カートグラフィック ラインは最もよく使用されるライン シンボルであり、追加するオプションの数が増えるにつれパフォーマンスが低下します。たとえば、パターン テンプレートを追加すると、単色のカートグラフィック ライン シンボルと比べて描画時間が 2 倍以上になる可能性があります。オフセット値を追加したり、幅を広げたりすると、レイヤの更新時間がさらに倍増する可能性があります。ライン シンボルに関しては、使用するオプションが少ないほど描画時間が短くなります。
ラインを描画するときのパフォーマンスを改善する最も簡単な方法の 1 つは、ESRI_Optimized スタイルのライン シンボルを使用することです。このスタイルには、デフォルトの Esri スタイルに含まれる同種のライン シンボルと見た目は似ていながらパフォーマンスは向上するように設計されたシンボルが含まれます。ESRI_Optimized スタイルのライン シンボルは、パフォーマンス向上のためにレイヤを減らして幅を狭くしてあります。最適化されたスタイルのライン シンボルの使用に関する詳細は、「ライン シンボルを作成する」をご参照ください。
ライン シンボルの描画パフォーマンスを低下させないためのガイドラインを次に示します。
- カートグラフィック ラインの代わりにシンプル ラインを使用しても同じ表示結果になることがよくあります。特に、ポリゴン シンボルのアウトラインの場合はそうです。複数のレイヤで構成されるライン シンボルは、描画時間が長くなります。
- マルチレイヤ シンボルを使用するときは、シンボル タイプの混在を避けるようにします。1 つのシンボルに 1 つのカートグラフィック レイヤと 1 つのハッシュ レイヤを混在させるより、2 つのカートグラフィック ライン レイヤを使用するほうがよい方法です。これは、レイヤ タイプごとにデータセットのレンダリングを実行しなければならないからです。たとえば、基本的な鉄道スタイルのライン シンボルで行われるように、カートグラフィックとハッシュ ライン シンボルを組み合わせると、データはカートグラフィック シンボルに対して一度描画され、ハッシュ シンボルに対して再度描画されます。
- オフセットやダッシュ パターンは描画時間が長くなるため、控えめに使用します。ただし、これらのシンボル タイプのパフォーマンスの改善に使用できる方法がいくつかあります。たとえば、ライン幅が 1 ポイント未満の場合は、カートグラフィック ライン シンボルではなく、シンプル ライン シンボルを使用してください。シンプル ライン シンボルは、高速に描画できるように最適化されていますが、鋭角の周辺を適切に描画できない場合があります。さらに、基本テンプレートのみを使用し、固有のマークとギャップの組み合わせおよびオフセット距離をできる限り少なくします。

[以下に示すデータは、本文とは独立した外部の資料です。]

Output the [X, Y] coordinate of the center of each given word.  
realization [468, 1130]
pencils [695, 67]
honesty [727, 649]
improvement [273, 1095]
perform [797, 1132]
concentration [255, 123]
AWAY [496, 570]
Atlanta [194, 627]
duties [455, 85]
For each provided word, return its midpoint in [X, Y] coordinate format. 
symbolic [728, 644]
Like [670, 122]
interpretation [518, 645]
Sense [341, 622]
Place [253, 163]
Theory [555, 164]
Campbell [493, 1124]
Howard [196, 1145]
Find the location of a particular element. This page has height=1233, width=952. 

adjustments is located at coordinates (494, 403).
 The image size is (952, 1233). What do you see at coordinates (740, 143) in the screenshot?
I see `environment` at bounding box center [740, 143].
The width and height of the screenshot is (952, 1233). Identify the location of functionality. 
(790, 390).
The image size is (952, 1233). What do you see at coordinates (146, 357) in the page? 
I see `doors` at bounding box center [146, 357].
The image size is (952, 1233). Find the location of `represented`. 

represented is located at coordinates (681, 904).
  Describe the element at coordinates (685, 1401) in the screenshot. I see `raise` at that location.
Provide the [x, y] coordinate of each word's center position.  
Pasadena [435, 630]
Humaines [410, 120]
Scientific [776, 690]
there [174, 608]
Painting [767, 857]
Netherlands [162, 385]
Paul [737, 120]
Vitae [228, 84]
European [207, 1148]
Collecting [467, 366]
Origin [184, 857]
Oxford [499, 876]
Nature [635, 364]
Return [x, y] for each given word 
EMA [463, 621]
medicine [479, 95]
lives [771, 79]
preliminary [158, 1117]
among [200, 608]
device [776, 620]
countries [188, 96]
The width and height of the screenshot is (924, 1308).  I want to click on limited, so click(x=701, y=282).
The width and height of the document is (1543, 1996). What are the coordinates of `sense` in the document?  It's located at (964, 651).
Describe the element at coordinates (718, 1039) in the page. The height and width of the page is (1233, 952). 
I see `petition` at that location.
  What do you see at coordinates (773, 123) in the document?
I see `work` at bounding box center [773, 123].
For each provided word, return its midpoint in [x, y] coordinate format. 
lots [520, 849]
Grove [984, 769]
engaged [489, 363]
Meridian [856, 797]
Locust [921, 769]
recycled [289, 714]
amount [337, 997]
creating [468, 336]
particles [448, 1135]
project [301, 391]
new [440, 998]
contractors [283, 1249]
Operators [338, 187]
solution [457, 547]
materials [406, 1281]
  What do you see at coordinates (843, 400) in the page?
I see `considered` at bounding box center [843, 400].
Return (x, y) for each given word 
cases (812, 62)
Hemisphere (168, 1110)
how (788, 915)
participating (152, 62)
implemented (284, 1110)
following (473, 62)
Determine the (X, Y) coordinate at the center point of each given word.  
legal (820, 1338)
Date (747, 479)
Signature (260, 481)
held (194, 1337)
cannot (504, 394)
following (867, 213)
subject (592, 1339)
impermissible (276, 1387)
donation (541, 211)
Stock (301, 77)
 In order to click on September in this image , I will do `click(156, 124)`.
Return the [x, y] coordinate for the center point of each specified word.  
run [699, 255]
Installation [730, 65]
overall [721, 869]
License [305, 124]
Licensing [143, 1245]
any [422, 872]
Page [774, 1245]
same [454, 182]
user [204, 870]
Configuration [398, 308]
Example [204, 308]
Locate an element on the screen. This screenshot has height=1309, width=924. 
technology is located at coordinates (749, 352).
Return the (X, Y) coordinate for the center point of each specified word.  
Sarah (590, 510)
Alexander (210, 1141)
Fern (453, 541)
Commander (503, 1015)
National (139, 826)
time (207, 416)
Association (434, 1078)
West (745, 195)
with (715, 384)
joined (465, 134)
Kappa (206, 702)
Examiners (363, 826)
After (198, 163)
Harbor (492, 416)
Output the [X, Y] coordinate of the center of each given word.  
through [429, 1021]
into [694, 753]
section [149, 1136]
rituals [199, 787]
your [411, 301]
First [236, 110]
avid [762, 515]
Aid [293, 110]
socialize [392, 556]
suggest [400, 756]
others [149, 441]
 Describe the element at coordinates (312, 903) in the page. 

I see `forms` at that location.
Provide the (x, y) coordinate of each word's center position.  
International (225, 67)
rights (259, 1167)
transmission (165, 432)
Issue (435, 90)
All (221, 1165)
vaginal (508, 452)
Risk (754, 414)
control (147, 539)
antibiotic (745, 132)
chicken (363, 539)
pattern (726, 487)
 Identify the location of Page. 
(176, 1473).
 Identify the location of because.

- 幅の広いライン、およびマーカーや矢印のような装飾のあるラインは、さらに描画が遅くなります。これは、多数のフィーチャをシンボル表示すると特に顕著です。
ポリゴン シンボル
ポリゴンを描画するときのパフォーマンスを改善する最も簡単な方法の 1 つは、ESRI_Optimized スタイルの塗りつぶしシンボルを使用することです。このスタイルには、デフォルトの Esri スタイルに含まれる同種のシンボルと見た目は似ていながらパフォーマンスは向上するように設計されたシンボルが含まれます。ESRI_Optimized スタイルのシンボルは、パフォーマンス向上のために、レイヤを減らし、幅を狭くしてあります。ピクチャ塗りつぶしシンボルは、デフォルト スタイルで使用されるビットマップではなく、*.emf ファイルを利用します。最適化されたスタイルのライン シンボルの使用に関する詳細は、「塗りつぶしシンボルを作成する」をご参照ください。
ポリゴン シンボルの描画パフォーマンスを低下させないためのガイドラインを次に示します。
- ポリゴンをシンボル表示するときは、アウトラインのないシンプル塗りつぶしシンボルを使用すると最も速く描画できます。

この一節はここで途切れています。